Importance of observability in complex systems
Before diving into a discussion of observability metrics, let's go over the fundamentals of observability in the IT industry.
As you may be aware if you work in IT, observability is the evaluation of the internal state of a system based on its external outputs. Put another way, observability means using data that you can collect from the "surface" of a system – such as infrastructure and application metrics, if the system is an IT environment – to infer what's happening deep within the system.
The observability concept isn't all that new. The electrical engineer Rudolf Kálmán introduced observability in 1960 as part of his effort to define a "system" and ways of interacting with it. But it wasn't until the advent of complex, distributed software systems (like Kubernetes, to name a popular example) that observability became important in the IT ecosystem.
When you have microservices applications deployed across clusters of servers, measuring the health and performance of those applications is a lot more complicated than simply monitoring predefined metrics and analyzing them in isolation. With observability, you pair complex sets of metrics together and analyze them in a dynamic, correlative way in order to identify and debug problems that you didn't anticipate in advance.
Observability metrics: An analogy
To understand the difference between observability and monitoring, take the Trojan Horse, the infamous giant wooden horse in which Greek soldiers hid in order to sneak into the city of Troy. From the surface, the Trojan horse just looked like a random giant wooden horse, which is why the Trojans dragged it inside their city after the Greek army besieging Troy had departed. The Trojans were monitoring the horse from the outside only, and they weren't correlating surface-level data with other information available to them. As a result, they knew little about the internal state of the Trojan Horse – which was a problem for them, of course, because the internal state of the Trojan Horse was that it was filled with angry Greek warriors.
If the Trojans had instead observed the Trojan Horse – if they had, for example, correlated its sudden appearance with the sudden departure of the Greek army (which might have suggested to them that the Greeks were trying to pull off some kind of trick), or if they had heeded the warnings of Cassandra (the prophetess, not the open source database), who foresaw the Greeks storming the city with a horse – they might have inferred more about the internal state of the Trojan Horse. But they didn't, and Troy burned.
We can't blame the Trojans, of course. They were dealing with this stuff long before Kálmán came along, so they didn't know about observability. They only knew monitoring.
Key observability metrics
Now that we know what observability means, let's talk about the data points and data collection techniques that enable observability. Broadly speaking, observability metrics fall into two main categories: Infrastructure metrics and application performance metrics.
You can collect metrics from infrastructure to track utilization of the CPU, memory, network and persistent storage . By analyzing these metrics for pods, containers, nodes or other types of infrastructure resources in your system, you lay the foundation for understanding what's happening within the system.
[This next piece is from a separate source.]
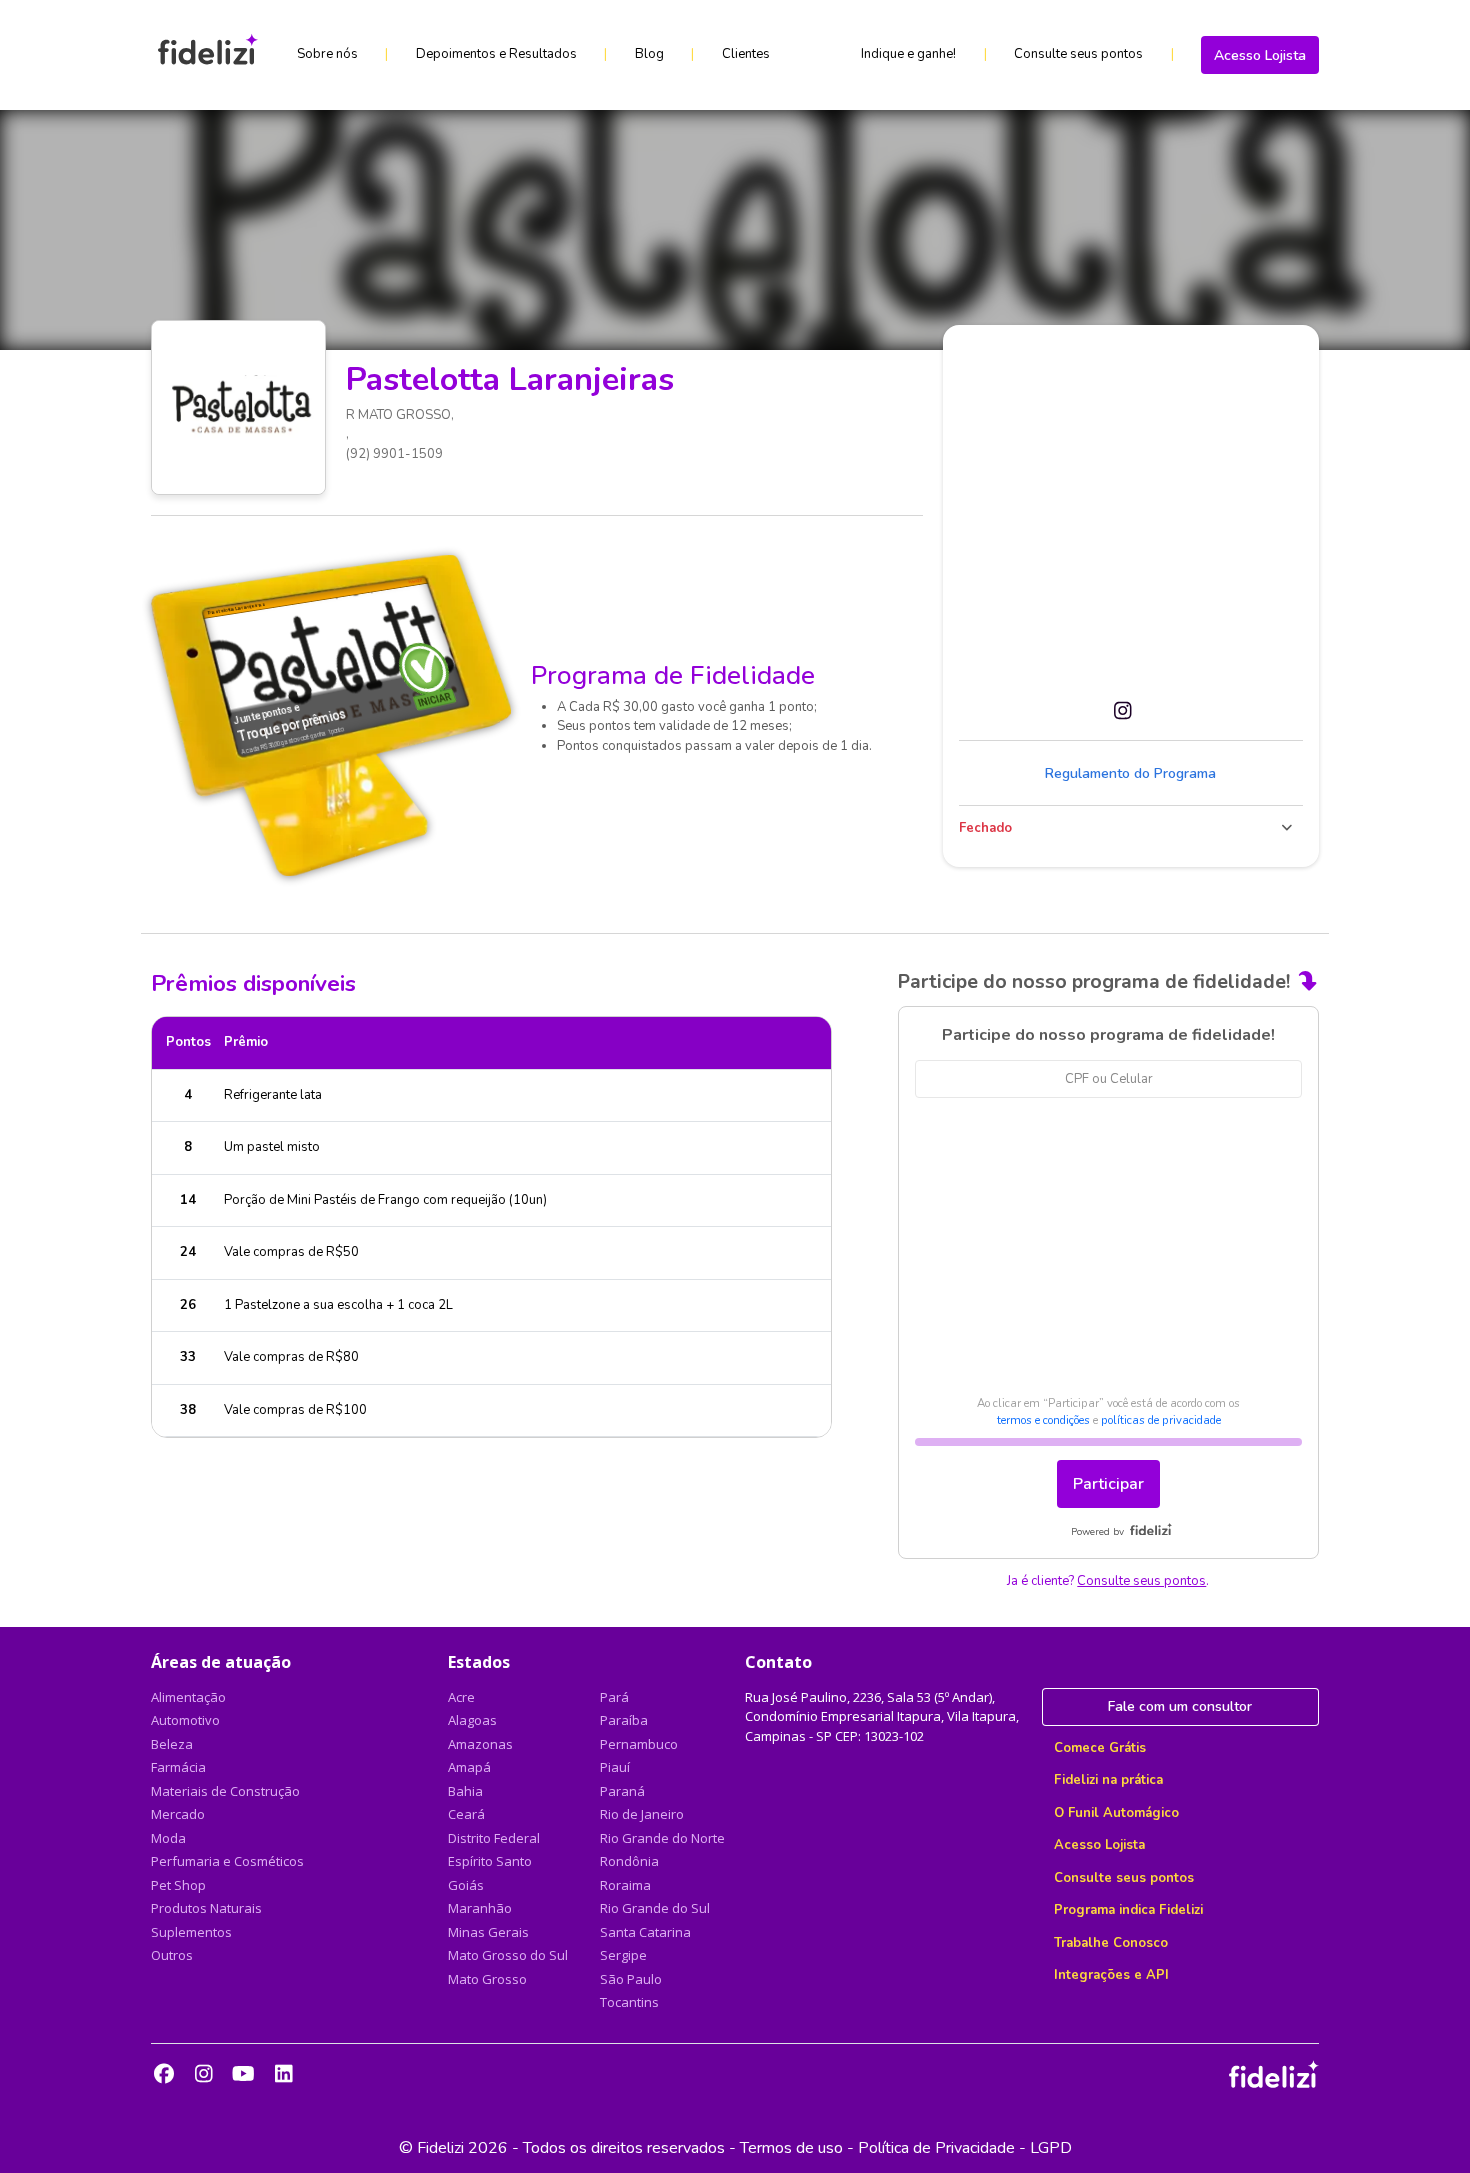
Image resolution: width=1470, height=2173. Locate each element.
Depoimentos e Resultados (496, 54)
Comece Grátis (1100, 1748)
Application performance metrics
The application performance metrics you collect for observability purposes may vary based on the type of application you’re managing, but they typically include:
• Request rate, or the total rate of requests that the application handles.
• Latency rate, which tracks the time between when an application receives a request and when it finishes responding to it.
• Error rate, meaning how many requests result in an error.
Changes in these metrics may or may not result from problems with your application itself. For example, high latency could be caused by the application failing to process requests efficiently due to poorly designed code, but it could also be a networking problem. Or, it could result from Kubernetes having assigned a Pod to a node with insufficient memory resources for the application to achieve a low latency rate.
But parsing problems with multiple potential causes is the very point of observability: By collecting and correlating many different metrics from across your system, you can figure out what's actually happening.
Leveraging observability metrics
Obviously, simply collecting observability metrics doesn't make complex systems observable. You also need to know what to do with the metrics.
There are several things you can do with observability data. Let's look at common use cases for observability metrics.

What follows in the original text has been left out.